Pick out each line of the material that contains the string "Select" and copy those lines in full.

** start MATERIAL SUPPLIED **

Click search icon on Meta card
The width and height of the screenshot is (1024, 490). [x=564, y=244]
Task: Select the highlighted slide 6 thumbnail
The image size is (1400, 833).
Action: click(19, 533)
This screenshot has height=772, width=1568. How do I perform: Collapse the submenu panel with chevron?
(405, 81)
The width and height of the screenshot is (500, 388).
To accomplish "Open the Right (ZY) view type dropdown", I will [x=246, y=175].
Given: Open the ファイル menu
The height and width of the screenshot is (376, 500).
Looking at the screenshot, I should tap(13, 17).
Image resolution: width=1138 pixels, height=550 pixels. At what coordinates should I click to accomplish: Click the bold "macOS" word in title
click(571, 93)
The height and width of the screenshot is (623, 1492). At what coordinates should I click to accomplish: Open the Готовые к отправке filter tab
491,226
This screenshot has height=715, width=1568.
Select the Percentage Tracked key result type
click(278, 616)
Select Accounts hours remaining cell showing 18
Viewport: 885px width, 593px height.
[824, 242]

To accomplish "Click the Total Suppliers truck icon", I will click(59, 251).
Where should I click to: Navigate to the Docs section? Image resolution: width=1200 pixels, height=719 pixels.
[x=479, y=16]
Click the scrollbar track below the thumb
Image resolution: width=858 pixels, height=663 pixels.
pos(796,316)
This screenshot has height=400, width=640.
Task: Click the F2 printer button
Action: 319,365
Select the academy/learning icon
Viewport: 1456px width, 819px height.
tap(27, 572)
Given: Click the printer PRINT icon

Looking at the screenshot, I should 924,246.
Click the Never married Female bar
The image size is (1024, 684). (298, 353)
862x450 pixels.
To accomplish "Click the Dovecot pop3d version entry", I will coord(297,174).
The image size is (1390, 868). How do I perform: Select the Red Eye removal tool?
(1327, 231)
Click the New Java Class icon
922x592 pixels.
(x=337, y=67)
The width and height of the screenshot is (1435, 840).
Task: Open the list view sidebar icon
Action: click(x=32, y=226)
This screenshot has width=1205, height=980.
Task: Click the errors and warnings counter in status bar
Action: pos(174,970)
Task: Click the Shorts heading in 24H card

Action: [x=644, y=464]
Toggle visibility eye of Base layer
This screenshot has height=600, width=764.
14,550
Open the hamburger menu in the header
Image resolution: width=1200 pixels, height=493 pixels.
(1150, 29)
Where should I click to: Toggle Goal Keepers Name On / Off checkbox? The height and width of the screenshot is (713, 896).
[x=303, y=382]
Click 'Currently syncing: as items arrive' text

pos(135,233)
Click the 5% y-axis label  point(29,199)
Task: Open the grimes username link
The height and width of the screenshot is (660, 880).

** end MATERIAL SUPPLIED **

EXERCISE OUTPUT:
Task: Select the highlighted slide 6 thumbnail
Select the Percentage Tracked key result type
Select Accounts hours remaining cell showing 18
Select the academy/learning icon
The image size is (1390, 868). How do I perform: Select the Red Eye removal tool?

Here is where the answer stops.